::: Data listing :::

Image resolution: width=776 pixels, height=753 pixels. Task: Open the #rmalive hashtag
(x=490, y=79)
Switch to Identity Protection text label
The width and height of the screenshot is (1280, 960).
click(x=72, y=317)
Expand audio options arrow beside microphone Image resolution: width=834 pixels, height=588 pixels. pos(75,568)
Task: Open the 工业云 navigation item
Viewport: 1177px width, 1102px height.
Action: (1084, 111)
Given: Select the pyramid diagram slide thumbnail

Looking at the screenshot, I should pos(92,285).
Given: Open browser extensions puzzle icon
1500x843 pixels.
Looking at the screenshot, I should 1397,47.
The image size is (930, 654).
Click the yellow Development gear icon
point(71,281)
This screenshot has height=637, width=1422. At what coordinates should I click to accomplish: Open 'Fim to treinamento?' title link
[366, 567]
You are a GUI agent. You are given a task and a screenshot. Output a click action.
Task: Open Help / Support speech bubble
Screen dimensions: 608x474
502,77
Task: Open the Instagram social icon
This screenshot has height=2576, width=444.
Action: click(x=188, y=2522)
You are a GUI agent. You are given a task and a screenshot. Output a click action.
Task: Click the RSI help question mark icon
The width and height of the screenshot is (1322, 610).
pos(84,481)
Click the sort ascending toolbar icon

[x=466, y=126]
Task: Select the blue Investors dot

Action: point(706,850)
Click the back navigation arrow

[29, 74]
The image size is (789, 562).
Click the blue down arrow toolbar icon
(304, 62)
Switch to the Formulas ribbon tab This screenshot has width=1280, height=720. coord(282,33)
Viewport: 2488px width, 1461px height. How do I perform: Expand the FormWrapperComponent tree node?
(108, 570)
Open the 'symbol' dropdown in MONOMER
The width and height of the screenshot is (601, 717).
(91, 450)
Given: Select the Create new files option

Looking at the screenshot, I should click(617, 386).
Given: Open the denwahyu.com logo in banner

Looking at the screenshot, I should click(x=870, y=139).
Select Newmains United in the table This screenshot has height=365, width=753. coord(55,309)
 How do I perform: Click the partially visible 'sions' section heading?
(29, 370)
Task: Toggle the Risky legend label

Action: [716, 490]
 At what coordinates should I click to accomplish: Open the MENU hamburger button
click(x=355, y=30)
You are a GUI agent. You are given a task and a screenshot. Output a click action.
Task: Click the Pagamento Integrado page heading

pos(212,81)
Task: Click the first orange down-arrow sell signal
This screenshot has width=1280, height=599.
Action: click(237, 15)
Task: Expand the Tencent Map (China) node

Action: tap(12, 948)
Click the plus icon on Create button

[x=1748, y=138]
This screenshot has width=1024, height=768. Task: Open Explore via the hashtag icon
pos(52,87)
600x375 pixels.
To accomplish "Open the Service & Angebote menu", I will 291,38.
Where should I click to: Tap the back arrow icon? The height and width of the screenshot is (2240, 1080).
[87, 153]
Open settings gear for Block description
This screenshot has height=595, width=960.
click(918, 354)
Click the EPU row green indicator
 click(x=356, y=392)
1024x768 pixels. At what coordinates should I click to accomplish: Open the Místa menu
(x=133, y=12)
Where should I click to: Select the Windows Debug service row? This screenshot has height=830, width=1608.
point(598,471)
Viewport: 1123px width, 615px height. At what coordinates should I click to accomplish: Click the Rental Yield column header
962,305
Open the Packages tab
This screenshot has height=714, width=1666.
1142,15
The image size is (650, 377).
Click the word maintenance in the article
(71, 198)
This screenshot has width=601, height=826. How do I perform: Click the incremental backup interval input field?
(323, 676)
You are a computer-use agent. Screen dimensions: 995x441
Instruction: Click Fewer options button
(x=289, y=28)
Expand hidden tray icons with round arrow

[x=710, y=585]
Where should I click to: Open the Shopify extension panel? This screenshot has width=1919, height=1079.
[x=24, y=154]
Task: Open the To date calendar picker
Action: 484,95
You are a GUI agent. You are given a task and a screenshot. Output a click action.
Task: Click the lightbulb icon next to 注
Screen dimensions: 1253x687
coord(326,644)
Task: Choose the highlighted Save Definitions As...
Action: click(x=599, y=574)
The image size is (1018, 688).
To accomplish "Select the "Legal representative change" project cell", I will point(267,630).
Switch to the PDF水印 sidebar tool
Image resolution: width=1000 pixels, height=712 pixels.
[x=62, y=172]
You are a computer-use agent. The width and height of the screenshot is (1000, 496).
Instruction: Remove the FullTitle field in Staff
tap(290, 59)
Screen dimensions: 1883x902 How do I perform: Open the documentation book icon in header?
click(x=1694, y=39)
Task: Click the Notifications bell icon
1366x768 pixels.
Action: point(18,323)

:::

● **What the task asks**
Copy every record again, keeping each word unchanged.

● **Problem solution**
Image resolution: width=776 pixels, height=753 pixels. Task: Open the #rmalive hashtag
(x=490, y=79)
Switch to Identity Protection text label
The width and height of the screenshot is (1280, 960).
click(x=72, y=317)
Expand audio options arrow beside microphone Image resolution: width=834 pixels, height=588 pixels. pos(75,568)
Task: Open the 工业云 navigation item
Viewport: 1177px width, 1102px height.
Action: (1084, 111)
Given: Select the pyramid diagram slide thumbnail

Looking at the screenshot, I should pos(92,285).
Given: Open browser extensions puzzle icon
1500x843 pixels.
Looking at the screenshot, I should 1397,47.
The image size is (930, 654).
Click the yellow Development gear icon
point(71,281)
This screenshot has height=637, width=1422. At what coordinates should I click to accomplish: Open 'Fim to treinamento?' title link
[366, 567]
You are a GUI agent. You are given a task and a screenshot. Output a click action.
Task: Open Help / Support speech bubble
Screen dimensions: 608x474
502,77
Task: Open the Instagram social icon
This screenshot has height=2576, width=444.
Action: click(x=188, y=2522)
You are a GUI agent. You are given a task and a screenshot. Output a click action.
Task: Click the RSI help question mark icon
The width and height of the screenshot is (1322, 610).
pos(84,481)
Click the sort ascending toolbar icon

[x=466, y=126]
Task: Select the blue Investors dot

Action: point(706,850)
Click the back navigation arrow

[29, 74]
The image size is (789, 562).
Click the blue down arrow toolbar icon
(304, 62)
Switch to the Formulas ribbon tab This screenshot has width=1280, height=720. coord(282,33)
Viewport: 2488px width, 1461px height. How do I perform: Expand the FormWrapperComponent tree node?
(108, 570)
Open the 'symbol' dropdown in MONOMER
The width and height of the screenshot is (601, 717).
(91, 450)
Given: Select the Create new files option

Looking at the screenshot, I should click(617, 386).
Given: Open the denwahyu.com logo in banner

Looking at the screenshot, I should click(x=870, y=139).
Select Newmains United in the table This screenshot has height=365, width=753. coord(55,309)
 How do I perform: Click the partially visible 'sions' section heading?
(29, 370)
Task: Toggle the Risky legend label

Action: [716, 490]
 At what coordinates should I click to accomplish: Open the MENU hamburger button
click(x=355, y=30)
You are a GUI agent. You are given a task and a screenshot. Output a click action.
Task: Click the Pagamento Integrado page heading

pos(212,81)
Task: Click the first orange down-arrow sell signal
This screenshot has width=1280, height=599.
Action: click(237, 15)
Task: Expand the Tencent Map (China) node

Action: tap(12, 948)
Click the plus icon on Create button

[x=1748, y=138]
This screenshot has width=1024, height=768. Task: Open Explore via the hashtag icon
pos(52,87)
600x375 pixels.
To accomplish "Open the Service & Angebote menu", I will 291,38.
Where should I click to: Tap the back arrow icon? The height and width of the screenshot is (2240, 1080).
[87, 153]
Open settings gear for Block description
This screenshot has height=595, width=960.
click(918, 354)
Click the EPU row green indicator
 click(x=356, y=392)
1024x768 pixels. At what coordinates should I click to accomplish: Open the Místa menu
(x=133, y=12)
Where should I click to: Select the Windows Debug service row? This screenshot has height=830, width=1608.
point(598,471)
Viewport: 1123px width, 615px height. At what coordinates should I click to accomplish: Click the Rental Yield column header
962,305
Open the Packages tab
This screenshot has height=714, width=1666.
1142,15
The image size is (650, 377).
Click the word maintenance in the article
(71, 198)
This screenshot has width=601, height=826. How do I perform: Click the incremental backup interval input field?
(323, 676)
You are a computer-use agent. Screen dimensions: 995x441
Instruction: Click Fewer options button
(x=289, y=28)
Expand hidden tray icons with round arrow

[x=710, y=585]
Where should I click to: Open the Shopify extension panel? This screenshot has width=1919, height=1079.
[x=24, y=154]
Task: Open the To date calendar picker
Action: 484,95
You are a GUI agent. You are given a task and a screenshot. Output a click action.
Task: Click the lightbulb icon next to 注
Screen dimensions: 1253x687
coord(326,644)
Task: Choose the highlighted Save Definitions As...
Action: click(x=599, y=574)
The image size is (1018, 688).
To accomplish "Select the "Legal representative change" project cell", I will point(267,630).
Switch to the PDF水印 sidebar tool
Image resolution: width=1000 pixels, height=712 pixels.
[x=62, y=172]
You are a computer-use agent. The width and height of the screenshot is (1000, 496).
Instruction: Remove the FullTitle field in Staff
tap(290, 59)
Screen dimensions: 1883x902 How do I perform: Open the documentation book icon in header?
click(x=1694, y=39)
Task: Click the Notifications bell icon
1366x768 pixels.
Action: point(18,323)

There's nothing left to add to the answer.